Getting Started with Runtime Plane

Most setup is in the portal (Settings → Runtime Plane): create the runtime plane, configure connectors, and follow the on-screen steps. This page summarizes how the runtime behaves and what you might do outside the form — without repeating field-level help the UI already provides.


How configuration and status move

Direction What happens
You → portal You enter runtime plane and connector settings.
Agent → Runtime Manager The agent polls for configuration and pushes status (agent health and connector state) to Runtime Manager.
Agent ↔ connectors The agent manages connector workloads. Connectors poll the agent for updates to the configuration properties they consume.

One-time secrets

When the runtime plane is created, the portal shows secrets only once (for example the Runtime Agent API key and the private encryption key for connector fields). Copy them safely before closing the dialog; they are not shown in full again except a new API key after Regenerate. How Sensitive Data is Handled explains Privacera Managed keys, where connector secrets can live (Privacera Cloud vs Kubernetes vs cloud native), and how they are protected; those credentials and connector secrets are consumed during provisioning and runtime according to your deployment.
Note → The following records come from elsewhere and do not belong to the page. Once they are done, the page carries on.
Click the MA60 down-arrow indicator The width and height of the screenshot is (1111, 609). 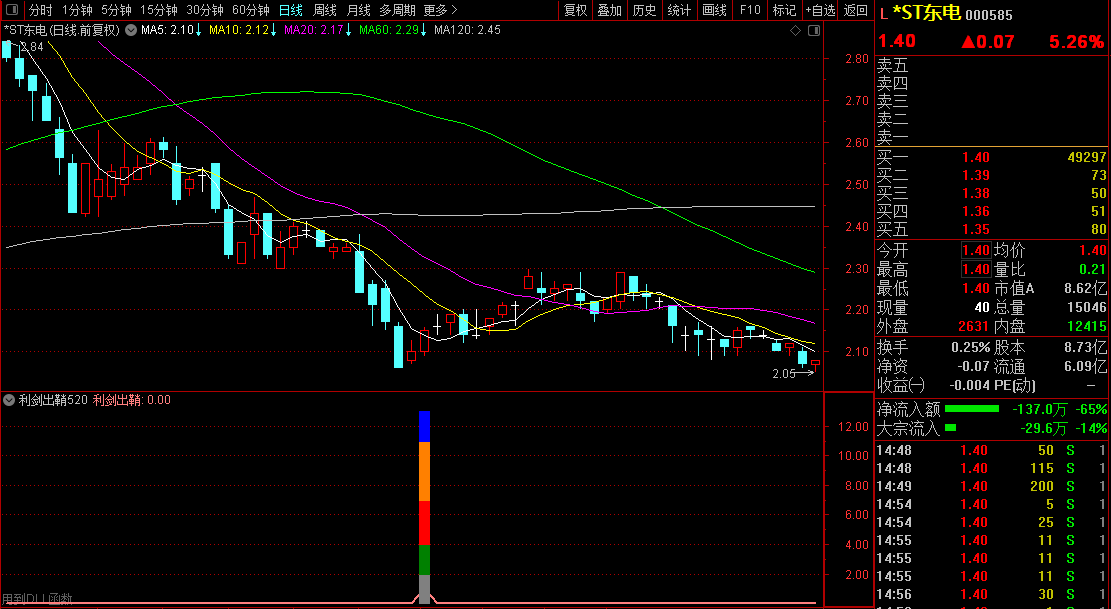click(x=424, y=31)
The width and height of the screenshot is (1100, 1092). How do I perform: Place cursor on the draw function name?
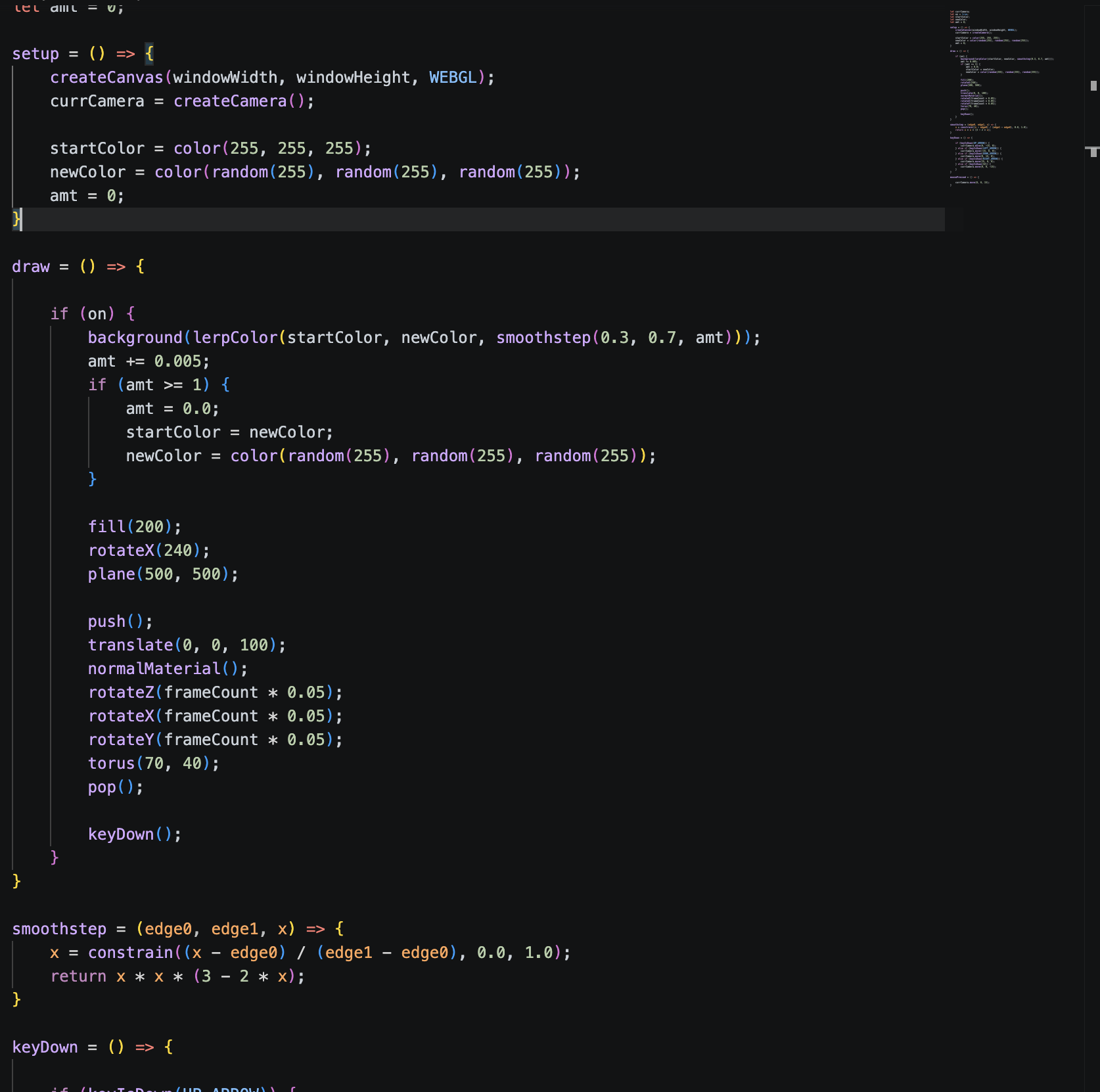coord(30,266)
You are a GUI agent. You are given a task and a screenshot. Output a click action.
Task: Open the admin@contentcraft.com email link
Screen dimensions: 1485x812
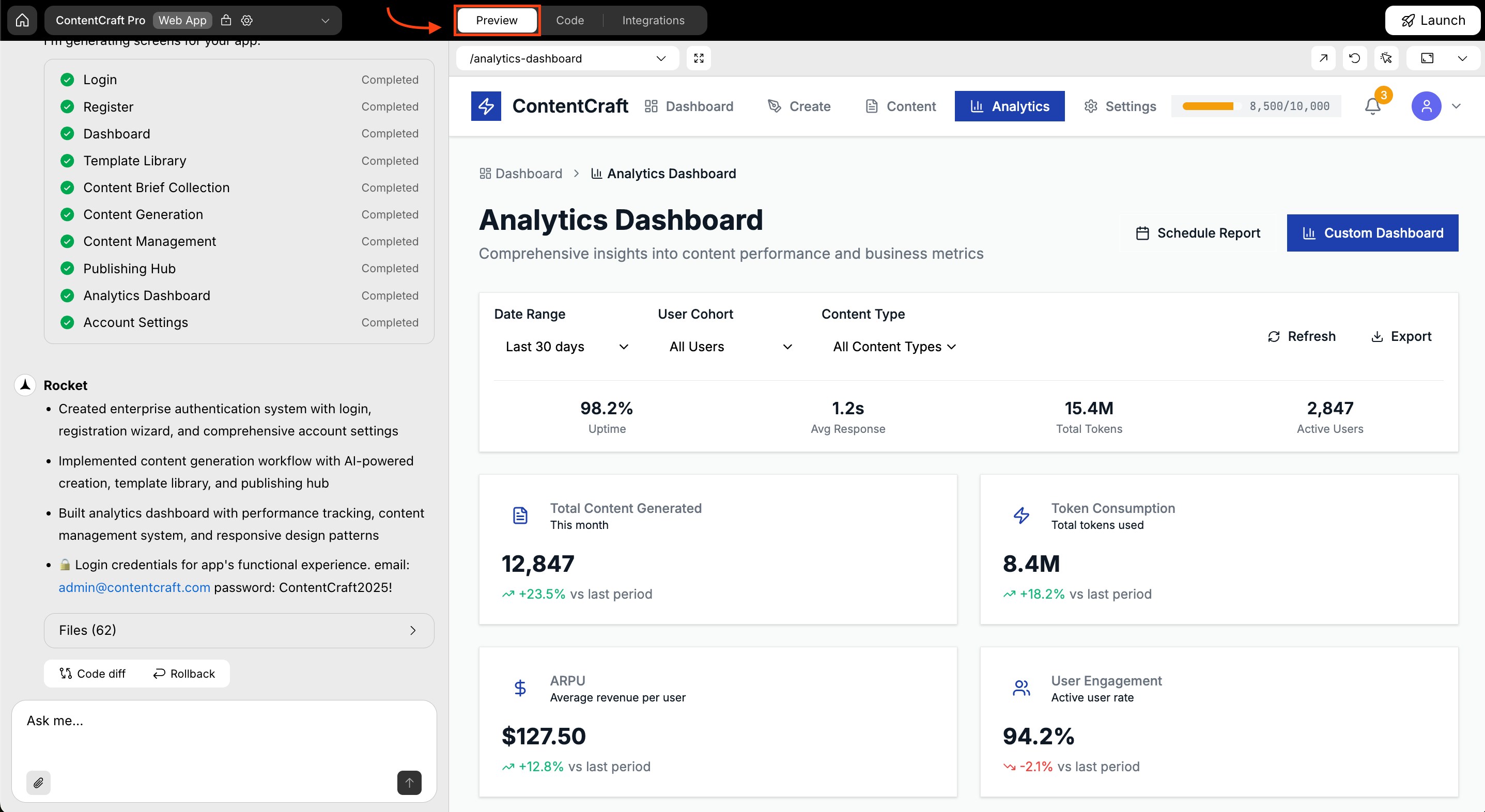click(134, 587)
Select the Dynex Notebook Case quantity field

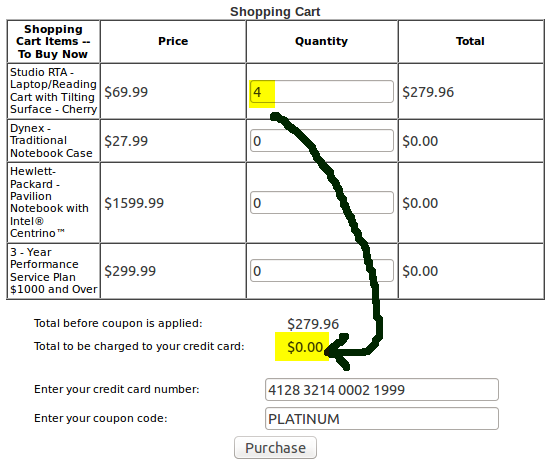pos(322,141)
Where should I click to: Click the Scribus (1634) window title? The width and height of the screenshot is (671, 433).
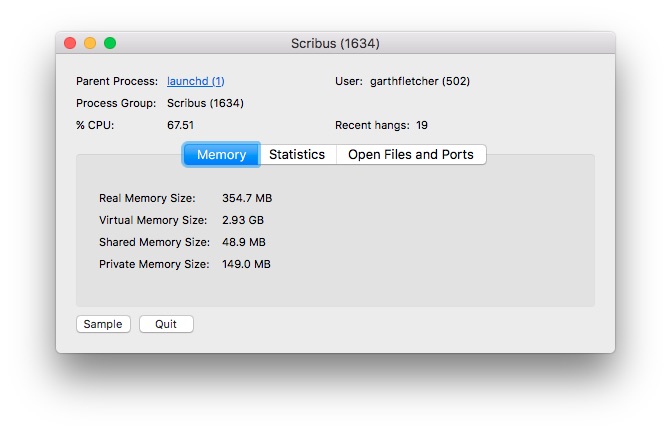point(335,44)
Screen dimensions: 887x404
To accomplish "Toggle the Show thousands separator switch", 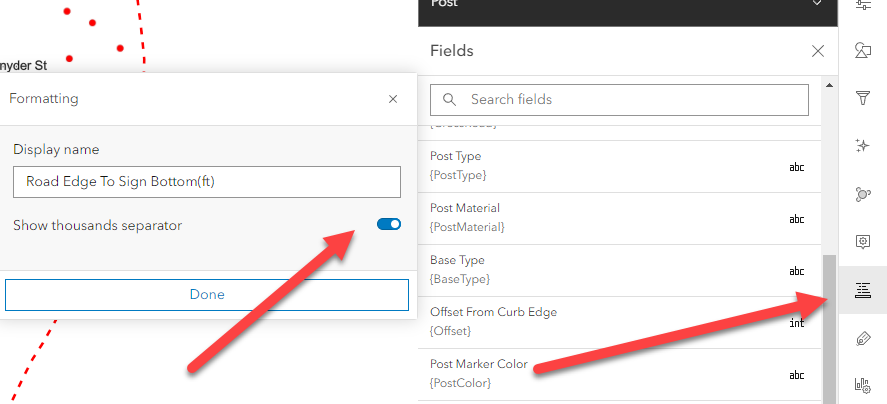I will tap(389, 225).
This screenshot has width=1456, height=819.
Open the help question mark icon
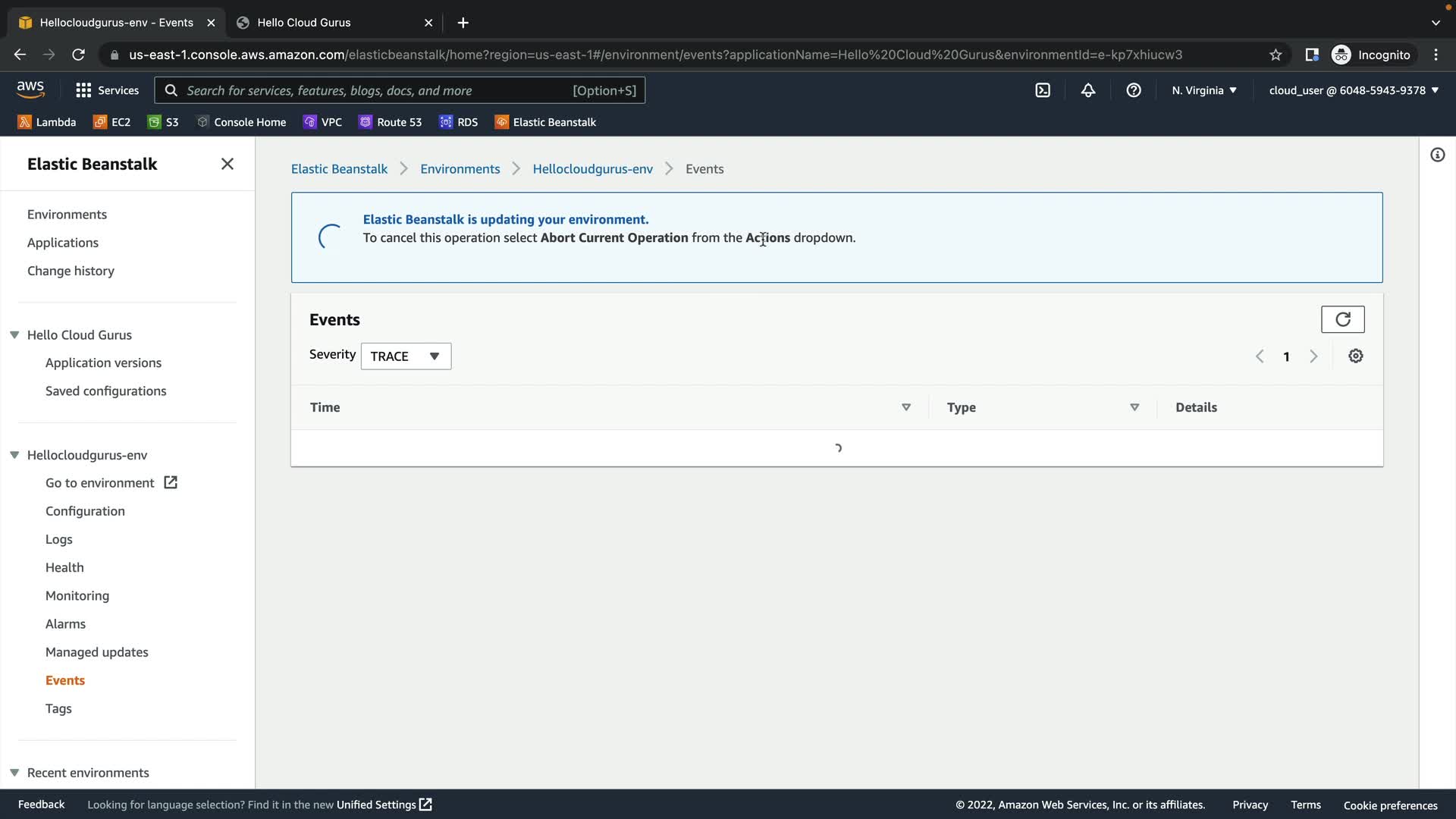[1134, 90]
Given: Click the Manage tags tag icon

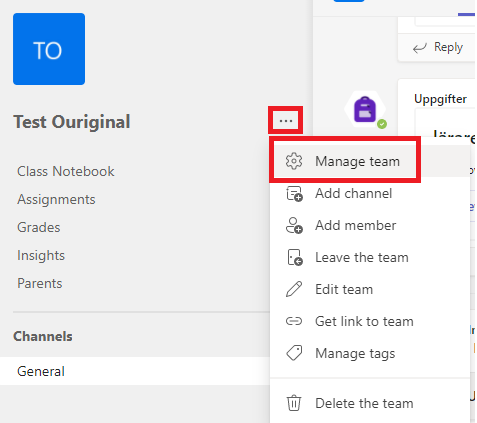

Provisioning the Runtime Agent

  • D2P — Follow the portal-guided steps for your Privacera-managed account and self-managed cluster in your cloud.

After the runtime plane is live

  • Change connectors and settings in the portal; the agent reconciles them and connectors pick up property updates by polling the agent.
  • For runtime plane and connector configuration changes and health, use the Privacera portal.
  • To troubleshoot pods and check logs, use the Kubernetes cluster.